The YIMBY movement is at a crossroads. On the one hand, 2026 is poised to be a banner year for small-lot housing legislation, with 25 state legislatures considering bills with total or partial alignment with AEI Housing Center Playbooks. The YIMBY movement has quickly learned how to frame the issue: move reforms up to the state level, simplify rules, and build broad cross-partisan coalitions that treat housing abundance as pro-family and pro-opportunity, not a cultural statement.
On the other hand, the politics of housing supply remain difficult. President Trump has expressed concern about policies that might drive housing prices down – a poor outcome for homeowners. This gives pro-homes advocates a tricky needle to thread: how do we build more homes and increase affordability, without triggering fears of a housing market crash or political backlash?
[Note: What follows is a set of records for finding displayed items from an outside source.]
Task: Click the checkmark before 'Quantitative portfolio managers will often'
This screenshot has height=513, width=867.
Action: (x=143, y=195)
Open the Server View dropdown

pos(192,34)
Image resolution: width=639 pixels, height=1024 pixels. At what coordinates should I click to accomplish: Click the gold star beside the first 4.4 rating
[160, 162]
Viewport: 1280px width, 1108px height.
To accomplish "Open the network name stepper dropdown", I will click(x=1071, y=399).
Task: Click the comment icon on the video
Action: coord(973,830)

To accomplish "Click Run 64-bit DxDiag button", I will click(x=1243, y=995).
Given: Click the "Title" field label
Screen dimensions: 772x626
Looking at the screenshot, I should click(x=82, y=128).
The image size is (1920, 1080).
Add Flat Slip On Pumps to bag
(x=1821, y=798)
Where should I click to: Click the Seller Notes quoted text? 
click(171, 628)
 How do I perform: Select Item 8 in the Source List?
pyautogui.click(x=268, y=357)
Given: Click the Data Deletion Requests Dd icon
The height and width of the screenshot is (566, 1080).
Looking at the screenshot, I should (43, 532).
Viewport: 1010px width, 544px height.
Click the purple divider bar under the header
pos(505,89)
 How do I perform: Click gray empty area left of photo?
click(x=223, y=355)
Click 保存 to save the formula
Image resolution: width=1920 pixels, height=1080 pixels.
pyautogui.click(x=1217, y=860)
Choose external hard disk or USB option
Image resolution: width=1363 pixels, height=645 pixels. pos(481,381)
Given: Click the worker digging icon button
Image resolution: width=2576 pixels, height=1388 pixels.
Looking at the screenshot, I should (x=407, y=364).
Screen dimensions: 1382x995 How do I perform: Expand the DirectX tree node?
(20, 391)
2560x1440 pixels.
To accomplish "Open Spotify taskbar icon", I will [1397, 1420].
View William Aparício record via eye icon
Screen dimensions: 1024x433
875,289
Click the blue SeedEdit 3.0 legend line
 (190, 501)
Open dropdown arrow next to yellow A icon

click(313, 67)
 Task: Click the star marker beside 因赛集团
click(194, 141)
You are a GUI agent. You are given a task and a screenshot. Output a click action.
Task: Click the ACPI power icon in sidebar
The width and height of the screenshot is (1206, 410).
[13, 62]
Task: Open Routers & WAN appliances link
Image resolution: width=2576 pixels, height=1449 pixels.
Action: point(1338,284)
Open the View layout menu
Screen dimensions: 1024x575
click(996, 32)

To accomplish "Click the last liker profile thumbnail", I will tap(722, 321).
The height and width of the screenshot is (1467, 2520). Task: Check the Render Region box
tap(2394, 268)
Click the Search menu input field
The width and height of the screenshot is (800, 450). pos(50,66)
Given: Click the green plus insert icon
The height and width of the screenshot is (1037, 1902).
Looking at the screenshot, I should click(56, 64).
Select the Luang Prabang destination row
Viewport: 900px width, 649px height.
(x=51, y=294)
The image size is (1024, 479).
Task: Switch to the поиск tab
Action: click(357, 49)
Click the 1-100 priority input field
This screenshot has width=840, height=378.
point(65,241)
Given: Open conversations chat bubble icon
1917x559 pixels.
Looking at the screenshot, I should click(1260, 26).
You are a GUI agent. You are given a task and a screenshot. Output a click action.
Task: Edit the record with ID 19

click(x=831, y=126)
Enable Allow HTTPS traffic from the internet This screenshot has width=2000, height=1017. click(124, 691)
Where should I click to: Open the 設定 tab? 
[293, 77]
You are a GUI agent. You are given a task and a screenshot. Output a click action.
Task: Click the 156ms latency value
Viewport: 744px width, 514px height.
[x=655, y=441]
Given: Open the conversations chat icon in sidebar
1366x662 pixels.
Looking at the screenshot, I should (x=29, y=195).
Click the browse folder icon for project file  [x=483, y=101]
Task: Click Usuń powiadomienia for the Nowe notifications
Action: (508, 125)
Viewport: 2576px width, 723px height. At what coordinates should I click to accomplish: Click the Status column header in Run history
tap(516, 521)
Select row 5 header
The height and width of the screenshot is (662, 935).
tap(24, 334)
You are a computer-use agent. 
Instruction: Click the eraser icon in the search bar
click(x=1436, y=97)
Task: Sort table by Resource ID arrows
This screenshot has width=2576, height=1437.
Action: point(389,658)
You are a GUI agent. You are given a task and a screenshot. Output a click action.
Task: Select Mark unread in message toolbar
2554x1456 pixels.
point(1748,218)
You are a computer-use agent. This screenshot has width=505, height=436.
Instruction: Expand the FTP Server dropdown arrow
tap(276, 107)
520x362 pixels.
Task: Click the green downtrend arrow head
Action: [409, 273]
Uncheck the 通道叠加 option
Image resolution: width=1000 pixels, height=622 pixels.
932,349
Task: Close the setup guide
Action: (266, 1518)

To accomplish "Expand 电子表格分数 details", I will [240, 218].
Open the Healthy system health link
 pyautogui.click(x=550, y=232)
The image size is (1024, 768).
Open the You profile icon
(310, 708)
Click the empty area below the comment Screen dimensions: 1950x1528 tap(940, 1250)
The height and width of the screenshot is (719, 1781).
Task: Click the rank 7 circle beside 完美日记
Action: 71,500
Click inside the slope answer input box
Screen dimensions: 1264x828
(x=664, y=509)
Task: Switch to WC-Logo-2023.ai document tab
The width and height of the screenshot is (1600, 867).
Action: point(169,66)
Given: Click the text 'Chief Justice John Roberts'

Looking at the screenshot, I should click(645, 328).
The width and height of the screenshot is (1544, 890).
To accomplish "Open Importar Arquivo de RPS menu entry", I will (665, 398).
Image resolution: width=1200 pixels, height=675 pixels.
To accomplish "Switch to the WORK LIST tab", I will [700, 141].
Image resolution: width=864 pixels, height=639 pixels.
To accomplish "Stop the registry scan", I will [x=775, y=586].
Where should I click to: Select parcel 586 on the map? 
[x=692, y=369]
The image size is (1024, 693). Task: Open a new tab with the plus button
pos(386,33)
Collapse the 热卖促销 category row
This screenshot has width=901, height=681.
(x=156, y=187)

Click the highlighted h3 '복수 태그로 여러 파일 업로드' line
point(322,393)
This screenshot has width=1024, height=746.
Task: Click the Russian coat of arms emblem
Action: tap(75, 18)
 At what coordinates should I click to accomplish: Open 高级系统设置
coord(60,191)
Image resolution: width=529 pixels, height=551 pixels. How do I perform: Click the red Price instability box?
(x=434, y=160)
As to the first point, it would be difficult for a few hundred thousand extra starter homes per year to instigate a crash in a market with 85 million homes. Consider Houston, one of the nation's largest and most affordable cities. Houston metro area has seen home prices appreciate by 132% since 2012, as compared to 150% nationally and 176%, 192%, and 224% for Los Angeles, Atlanta, and Phoenix respectively. It adopted small-lot policies applicable to a large area around its downtown in 1998 and expanded citywide in 2013. The result was the construction of 80,000 small-lot homes since 2010, with Goldilocks results: prices neither declining nor rising too fast.
Regarding backlash, some in the YIMBY movement “suggest a focus on building apartment buildings in urban settings near transit stops while avoiding new developments in single-family neighborhoods, which are sometimes viewed as politically untouchable”, adding “those will be able to house way more people than single-family homes, and they will make a bigger dent in the affordability crisis.”